Friday, May 17, 2019
Then Jesus told his disciples a parable to show them that they should always pray and not give up. 2 He said: “In a certain town there was a judge who neither feared God nor cared what people thought. 3 And there was a widow in that town who kept coming to him with the plea, ‘Grant me justice against my adversary.’
4 “For some time he refused. But finally he said to himself, ‘Even though I don’t fear God or care what people think, 5 yet because this widow keeps bothering me, I will see that she gets justice, so that she won’t eventually come and attack me!’”
6 And the Lord said, “Listen to what the unjust judge says. 7 And will not God bring about justice for his chosen ones, who cry out to him day and night? Will he keep putting them off? 8 I tell you, he will see that they get justice, and quickly. However, when the Son of Man comes, will he find faith on the earth?”
Let me share words by E.M. Bounds in his classic book, Purpose in Prayer. He writes: “We must not only pray, but we must pray with great urgency, with intentness and with repetition. We must not only pray, but we must pray again and again. We must not get tired of praying. We must be thoroughly in earnest, deeply concerned about the things for which we ask, for Jesus Christ made it very plain that the secret of prayer and its success lie in its urgency. We must press our prayers upon God.”

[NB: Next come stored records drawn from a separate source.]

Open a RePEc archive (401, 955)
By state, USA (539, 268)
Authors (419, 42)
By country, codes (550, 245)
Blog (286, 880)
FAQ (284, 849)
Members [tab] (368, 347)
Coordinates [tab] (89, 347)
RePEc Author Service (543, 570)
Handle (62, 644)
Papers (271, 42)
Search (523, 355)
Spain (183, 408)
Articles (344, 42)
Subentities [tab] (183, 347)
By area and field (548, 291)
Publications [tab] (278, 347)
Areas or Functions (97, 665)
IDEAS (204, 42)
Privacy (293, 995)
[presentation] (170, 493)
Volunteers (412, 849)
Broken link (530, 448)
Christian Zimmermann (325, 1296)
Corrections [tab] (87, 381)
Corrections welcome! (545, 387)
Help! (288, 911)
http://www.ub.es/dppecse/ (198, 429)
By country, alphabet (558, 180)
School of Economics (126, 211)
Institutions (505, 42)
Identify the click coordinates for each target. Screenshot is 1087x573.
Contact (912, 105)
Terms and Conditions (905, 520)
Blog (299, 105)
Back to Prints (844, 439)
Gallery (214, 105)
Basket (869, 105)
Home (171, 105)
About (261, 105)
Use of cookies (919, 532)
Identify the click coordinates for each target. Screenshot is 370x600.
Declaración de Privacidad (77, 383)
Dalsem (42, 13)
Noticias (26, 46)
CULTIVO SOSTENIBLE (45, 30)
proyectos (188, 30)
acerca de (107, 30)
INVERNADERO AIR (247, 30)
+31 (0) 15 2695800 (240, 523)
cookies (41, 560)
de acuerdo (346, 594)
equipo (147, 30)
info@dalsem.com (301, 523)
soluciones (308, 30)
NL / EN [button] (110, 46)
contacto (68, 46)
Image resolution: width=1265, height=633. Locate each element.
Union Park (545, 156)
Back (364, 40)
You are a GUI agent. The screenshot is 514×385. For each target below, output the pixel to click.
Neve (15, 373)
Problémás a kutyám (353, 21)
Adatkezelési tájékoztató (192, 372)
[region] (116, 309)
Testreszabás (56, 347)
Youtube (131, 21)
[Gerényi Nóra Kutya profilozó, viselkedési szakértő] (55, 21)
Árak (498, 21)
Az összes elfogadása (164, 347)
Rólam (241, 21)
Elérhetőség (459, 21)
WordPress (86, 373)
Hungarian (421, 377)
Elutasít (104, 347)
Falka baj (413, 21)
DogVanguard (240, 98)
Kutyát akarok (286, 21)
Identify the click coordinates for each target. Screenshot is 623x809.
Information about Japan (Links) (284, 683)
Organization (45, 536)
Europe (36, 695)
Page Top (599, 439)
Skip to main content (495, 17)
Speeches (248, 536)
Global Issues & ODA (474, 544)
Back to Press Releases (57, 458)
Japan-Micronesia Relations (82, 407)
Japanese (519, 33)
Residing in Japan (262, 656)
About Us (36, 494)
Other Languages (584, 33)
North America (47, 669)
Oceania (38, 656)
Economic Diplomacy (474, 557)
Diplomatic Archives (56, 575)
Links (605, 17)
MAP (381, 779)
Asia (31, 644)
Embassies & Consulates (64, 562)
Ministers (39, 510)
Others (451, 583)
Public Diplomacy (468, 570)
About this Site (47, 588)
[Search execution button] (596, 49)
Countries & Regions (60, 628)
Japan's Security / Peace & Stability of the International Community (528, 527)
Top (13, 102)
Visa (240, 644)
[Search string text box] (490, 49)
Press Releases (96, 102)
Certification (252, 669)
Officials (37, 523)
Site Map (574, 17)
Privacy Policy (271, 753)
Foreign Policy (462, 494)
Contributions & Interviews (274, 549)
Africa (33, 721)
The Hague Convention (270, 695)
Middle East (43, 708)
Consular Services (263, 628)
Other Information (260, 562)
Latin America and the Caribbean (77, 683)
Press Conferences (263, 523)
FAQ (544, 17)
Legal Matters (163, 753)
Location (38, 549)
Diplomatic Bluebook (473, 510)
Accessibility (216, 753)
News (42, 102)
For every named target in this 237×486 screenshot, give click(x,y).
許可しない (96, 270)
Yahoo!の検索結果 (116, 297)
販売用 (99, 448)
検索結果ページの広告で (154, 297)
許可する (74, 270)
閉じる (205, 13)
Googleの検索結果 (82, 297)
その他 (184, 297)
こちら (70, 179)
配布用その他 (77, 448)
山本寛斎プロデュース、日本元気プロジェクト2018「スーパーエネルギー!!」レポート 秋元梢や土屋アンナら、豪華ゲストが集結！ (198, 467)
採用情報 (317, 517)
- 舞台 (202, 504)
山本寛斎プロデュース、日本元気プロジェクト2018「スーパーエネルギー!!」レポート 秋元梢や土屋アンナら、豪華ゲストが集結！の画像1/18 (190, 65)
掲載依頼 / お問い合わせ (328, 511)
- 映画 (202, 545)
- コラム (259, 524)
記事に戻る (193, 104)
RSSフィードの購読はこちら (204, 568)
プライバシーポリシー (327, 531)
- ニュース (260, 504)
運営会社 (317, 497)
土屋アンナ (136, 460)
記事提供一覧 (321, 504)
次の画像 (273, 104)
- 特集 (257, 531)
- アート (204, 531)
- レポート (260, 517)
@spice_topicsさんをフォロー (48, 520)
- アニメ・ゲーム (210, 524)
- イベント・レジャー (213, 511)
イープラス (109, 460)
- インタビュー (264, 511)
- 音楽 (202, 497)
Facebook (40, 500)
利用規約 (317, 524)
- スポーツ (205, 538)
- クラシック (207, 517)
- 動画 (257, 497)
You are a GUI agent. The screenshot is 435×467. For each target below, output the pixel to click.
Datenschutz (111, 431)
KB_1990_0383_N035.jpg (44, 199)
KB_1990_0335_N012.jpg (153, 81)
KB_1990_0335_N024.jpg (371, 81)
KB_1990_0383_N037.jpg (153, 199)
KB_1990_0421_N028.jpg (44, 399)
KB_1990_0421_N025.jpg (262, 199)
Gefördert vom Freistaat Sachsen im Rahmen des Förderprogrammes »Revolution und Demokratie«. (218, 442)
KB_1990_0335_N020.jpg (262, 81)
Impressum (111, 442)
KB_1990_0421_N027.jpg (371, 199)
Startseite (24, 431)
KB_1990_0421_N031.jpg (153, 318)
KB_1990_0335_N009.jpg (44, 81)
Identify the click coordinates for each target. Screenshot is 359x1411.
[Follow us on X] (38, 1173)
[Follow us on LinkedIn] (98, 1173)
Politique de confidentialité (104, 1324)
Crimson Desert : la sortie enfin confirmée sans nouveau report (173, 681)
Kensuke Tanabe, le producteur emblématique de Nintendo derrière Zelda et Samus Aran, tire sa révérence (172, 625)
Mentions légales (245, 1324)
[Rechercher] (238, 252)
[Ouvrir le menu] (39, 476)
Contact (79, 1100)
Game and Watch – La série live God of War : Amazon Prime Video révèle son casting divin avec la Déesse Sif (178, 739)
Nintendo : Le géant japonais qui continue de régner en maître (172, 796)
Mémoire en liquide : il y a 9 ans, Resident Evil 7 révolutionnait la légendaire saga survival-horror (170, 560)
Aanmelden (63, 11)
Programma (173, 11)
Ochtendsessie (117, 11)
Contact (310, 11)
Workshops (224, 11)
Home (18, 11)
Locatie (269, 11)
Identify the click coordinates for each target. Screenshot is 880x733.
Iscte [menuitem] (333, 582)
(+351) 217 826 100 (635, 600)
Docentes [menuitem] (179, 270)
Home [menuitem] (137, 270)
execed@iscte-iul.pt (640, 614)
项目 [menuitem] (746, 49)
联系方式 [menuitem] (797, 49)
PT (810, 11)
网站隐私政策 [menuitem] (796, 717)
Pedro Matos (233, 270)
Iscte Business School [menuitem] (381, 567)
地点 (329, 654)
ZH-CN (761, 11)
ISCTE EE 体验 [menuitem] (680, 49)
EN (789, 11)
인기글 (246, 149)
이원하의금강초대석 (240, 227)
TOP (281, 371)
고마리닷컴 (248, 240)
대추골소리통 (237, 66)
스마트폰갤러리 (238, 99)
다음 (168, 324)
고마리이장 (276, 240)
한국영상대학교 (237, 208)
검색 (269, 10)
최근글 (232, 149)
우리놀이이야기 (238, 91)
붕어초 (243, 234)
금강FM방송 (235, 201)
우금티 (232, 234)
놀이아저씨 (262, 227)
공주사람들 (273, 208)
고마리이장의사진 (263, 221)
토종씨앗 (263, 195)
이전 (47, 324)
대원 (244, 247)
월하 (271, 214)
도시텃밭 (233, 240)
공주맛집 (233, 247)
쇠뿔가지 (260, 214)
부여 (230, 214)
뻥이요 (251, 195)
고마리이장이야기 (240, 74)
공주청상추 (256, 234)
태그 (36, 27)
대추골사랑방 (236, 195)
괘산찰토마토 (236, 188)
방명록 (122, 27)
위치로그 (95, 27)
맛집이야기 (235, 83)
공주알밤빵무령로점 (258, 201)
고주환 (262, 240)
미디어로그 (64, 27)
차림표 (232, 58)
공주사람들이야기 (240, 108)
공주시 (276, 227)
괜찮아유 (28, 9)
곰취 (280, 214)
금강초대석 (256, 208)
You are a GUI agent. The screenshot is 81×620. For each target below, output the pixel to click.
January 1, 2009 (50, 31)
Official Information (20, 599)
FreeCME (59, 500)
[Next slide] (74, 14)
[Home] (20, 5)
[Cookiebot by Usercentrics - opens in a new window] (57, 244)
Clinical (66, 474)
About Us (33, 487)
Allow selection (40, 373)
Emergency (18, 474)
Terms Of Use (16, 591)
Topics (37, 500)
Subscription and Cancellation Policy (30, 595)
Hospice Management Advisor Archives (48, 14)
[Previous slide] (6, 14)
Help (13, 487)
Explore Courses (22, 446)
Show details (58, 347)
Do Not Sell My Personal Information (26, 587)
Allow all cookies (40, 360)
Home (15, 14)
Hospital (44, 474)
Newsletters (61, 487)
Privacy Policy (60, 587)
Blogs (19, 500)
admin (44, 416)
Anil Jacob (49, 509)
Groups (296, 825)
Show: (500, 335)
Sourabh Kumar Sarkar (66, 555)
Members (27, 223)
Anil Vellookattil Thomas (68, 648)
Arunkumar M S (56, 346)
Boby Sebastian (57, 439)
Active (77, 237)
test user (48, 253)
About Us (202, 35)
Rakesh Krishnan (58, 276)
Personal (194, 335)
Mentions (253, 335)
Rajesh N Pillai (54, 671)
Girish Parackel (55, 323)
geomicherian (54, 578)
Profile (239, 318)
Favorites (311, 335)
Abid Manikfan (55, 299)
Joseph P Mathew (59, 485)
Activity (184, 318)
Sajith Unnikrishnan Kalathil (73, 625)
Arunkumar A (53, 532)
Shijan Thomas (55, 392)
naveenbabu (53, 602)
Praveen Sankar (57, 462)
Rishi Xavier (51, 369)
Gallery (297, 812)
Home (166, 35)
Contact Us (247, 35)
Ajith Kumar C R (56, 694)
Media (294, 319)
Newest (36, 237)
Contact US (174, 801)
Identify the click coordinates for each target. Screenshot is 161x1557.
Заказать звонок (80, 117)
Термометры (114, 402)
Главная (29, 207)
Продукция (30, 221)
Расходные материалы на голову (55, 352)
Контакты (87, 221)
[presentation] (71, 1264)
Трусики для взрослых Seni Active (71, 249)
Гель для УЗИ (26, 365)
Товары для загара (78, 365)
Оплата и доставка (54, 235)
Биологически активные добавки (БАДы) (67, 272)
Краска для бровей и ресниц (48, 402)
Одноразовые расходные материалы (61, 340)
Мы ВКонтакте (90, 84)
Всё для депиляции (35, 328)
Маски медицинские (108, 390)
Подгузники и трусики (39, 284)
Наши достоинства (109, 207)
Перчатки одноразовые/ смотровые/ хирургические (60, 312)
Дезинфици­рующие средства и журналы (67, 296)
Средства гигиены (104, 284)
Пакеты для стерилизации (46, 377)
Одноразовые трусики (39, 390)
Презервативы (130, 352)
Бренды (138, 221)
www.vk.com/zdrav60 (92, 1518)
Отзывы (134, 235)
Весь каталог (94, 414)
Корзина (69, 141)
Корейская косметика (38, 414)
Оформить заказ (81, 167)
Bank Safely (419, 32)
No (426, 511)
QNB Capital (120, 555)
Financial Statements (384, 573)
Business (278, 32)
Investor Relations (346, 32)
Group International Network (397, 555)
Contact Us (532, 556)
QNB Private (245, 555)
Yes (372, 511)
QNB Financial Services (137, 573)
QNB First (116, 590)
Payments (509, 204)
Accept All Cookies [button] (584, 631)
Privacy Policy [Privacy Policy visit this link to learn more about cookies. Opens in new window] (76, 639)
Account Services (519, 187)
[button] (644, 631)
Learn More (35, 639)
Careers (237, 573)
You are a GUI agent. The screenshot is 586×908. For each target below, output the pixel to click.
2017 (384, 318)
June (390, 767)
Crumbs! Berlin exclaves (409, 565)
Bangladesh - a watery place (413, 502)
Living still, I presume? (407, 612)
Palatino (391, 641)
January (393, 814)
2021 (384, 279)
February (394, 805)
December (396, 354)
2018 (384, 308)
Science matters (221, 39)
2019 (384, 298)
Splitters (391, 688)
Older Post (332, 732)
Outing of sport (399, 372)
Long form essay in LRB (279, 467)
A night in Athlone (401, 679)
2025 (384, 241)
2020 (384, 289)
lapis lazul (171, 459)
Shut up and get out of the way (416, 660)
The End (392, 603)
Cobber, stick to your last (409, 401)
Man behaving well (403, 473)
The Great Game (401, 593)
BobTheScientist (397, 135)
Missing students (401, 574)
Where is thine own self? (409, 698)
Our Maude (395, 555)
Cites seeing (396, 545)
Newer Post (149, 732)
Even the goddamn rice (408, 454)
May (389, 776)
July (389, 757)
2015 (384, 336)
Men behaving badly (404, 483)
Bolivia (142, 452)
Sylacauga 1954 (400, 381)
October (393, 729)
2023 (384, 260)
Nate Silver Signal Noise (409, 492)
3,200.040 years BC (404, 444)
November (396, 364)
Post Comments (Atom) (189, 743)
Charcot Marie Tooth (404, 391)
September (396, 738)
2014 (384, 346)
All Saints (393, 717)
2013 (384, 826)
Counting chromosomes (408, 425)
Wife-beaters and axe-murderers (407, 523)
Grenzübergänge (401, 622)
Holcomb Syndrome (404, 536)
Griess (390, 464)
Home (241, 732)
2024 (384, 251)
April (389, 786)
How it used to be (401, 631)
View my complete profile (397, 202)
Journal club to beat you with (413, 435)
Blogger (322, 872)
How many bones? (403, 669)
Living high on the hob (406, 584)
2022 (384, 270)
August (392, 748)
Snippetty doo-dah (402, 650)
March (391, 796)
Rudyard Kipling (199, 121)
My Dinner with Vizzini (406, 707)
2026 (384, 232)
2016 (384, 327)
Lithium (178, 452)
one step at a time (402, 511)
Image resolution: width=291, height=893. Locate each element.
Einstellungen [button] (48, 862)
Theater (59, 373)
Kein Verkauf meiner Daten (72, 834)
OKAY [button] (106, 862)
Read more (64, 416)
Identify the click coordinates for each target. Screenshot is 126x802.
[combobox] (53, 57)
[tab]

We may wonder why God wants us to continue praying, to keep asking after the heart of God. Why does Jesus share this parable? Is it because we are too lazy in our prayers, too much inclined to put ourselves in the center of the universe and too little inclined to let God be in charge? We presume we can change God’s mind with one short prayer that is more like a text message than a deep communion with God. We act as though by prayer we can order God around like some genie in a bottle.
God wants to know that prayer and, by extension our petitions, are important enough to spend quality time with God in prayer. God wants us to get to know Him by reading his Word and allowing it to be planted deep within our souls. Then we can judge the quality of our petitions to see whether it aligns with God’s plan for our lives. All this takes time, but God doesn’t want us to give up – either on our praying or on God’s love for us.
What’s the real point of prayer? Jesus lays it out plainly as he asks, “When the Son of Man comes, will he find faith on earth?” Prayer, like faith, takes time to mature – even a life time. May we be found faithful when Jesus returns.
Dear God, let me be mindful that you want me to stay close to you in prayer. I don’t want to utter a prayer once and walk away from you like some distant relative. I want to spend time getting to know you and coming to appreciate ever deeper facets of your love. You are so worth my time and attention, Lord! Keep me coming to you, ever praying and ever trusting in your guidance. Then I know that what I ask will be according to your will for me in Christ Jesus my savior. Amen.